It may be quite hard to trust the authenticity of any recorded speech in the not too distant future.
Adobe revealed what they’re calling Photoshop for the human voice. The project is currently in development as part of a collaboration between members of Adobe Research and Princeton University (published research). Like Photoshop, Project VoCo is designed to be a state-of-the-art audio editing application.
This user interface belies an incredibly powerful speech manipulation engine. Not only can you edit dialogue by changing text, you can actually generate words that didn’t exist in the original recording.
In 2014, Andy Moorer shared his Visual Speech Editor project, which laid some of the groundwork for Project VoCo.
Adobe Audition has been featuring synthesized speech technology in the Generate Speech function since last year, which enables any TTS-compatible voice installed and licensed on the system to be used for generating speech directly in the waveform and multitrack environments.
Project VoCo builds on these concepts to provide what could be an incredible dialogue editing tool, which has really caught the attention of a lot of the industry, for a variety of reasons.
The demo presented at the Adobe Max Conference generated new words using a speaker’s recorded voice alone. Essentially, the software can understand the makeup of a person’s voice and replicate it, Photoshop ushered in a new era of editing and image creation… this tool will transform how audio engineers work with sound, polish clips, and clean up recordings and podcasts.
Don’t Talk Too Long
Project Voco can’t just generate convincing dialogue out of thin air – it needs around 20 minutes of the subject talking, in order to form some kind of “voice print”. This all sounds very 60’s science fiction I know, but it’s absolutely incredible, as this video from Adobe MAX (Sneak Peeks) shows –
Google’s DeepMind division showed off a rival voice-mimicking system called WaveNet via their website. While not nearly as amazing… it’s a close second as of now.

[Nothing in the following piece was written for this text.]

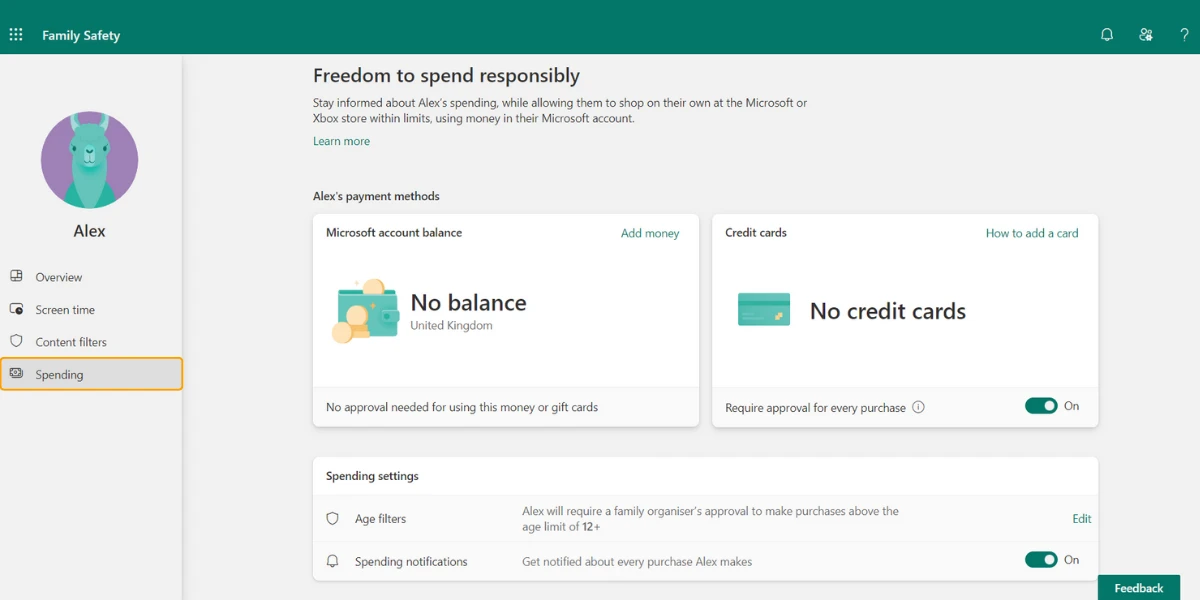Open the notifications bell icon

[1107, 35]
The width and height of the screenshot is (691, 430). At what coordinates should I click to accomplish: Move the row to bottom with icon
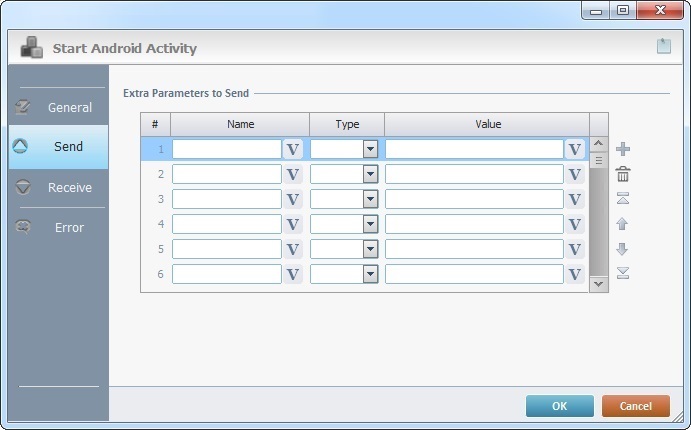(x=623, y=273)
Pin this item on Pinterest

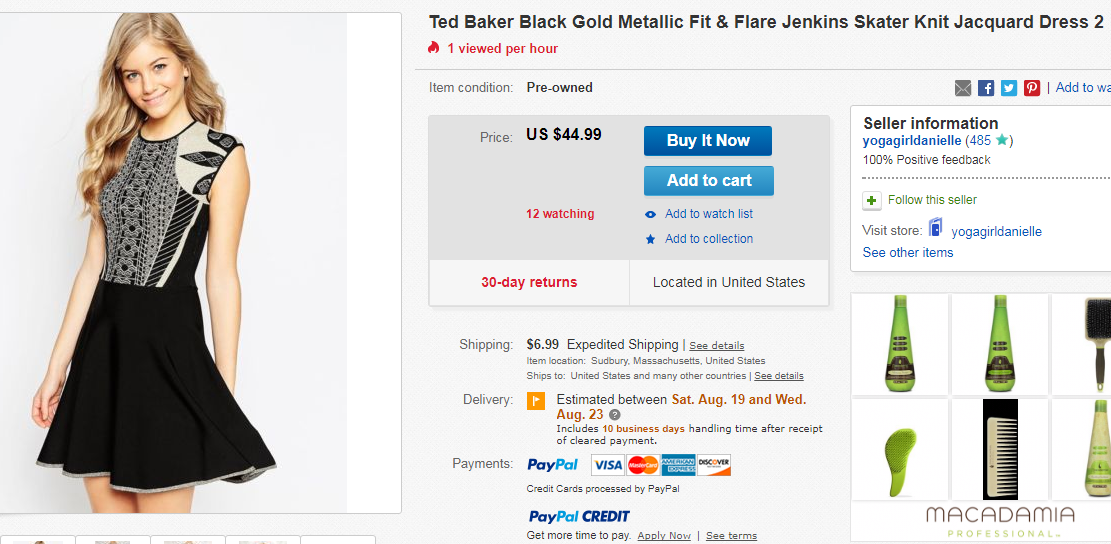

Obviously technology of this power could actually be very dangerous in the wrong hands. As Jordan Peele says in the video, just as they are working very hard making it sound perfect, they’re also working equally as hard to try and make it detectable, through some form of watermarking.
This factor has caused Adobe to release the following statement –
Project Voco gave us a first forward looking look at technologies from Adobe’s research labs… and may or may not be released as a product or product feature. No ship date has been announced.
I’m blown away by this leap in research, but we’ll probably have to wait a while before I’m writing any hands-on reviews!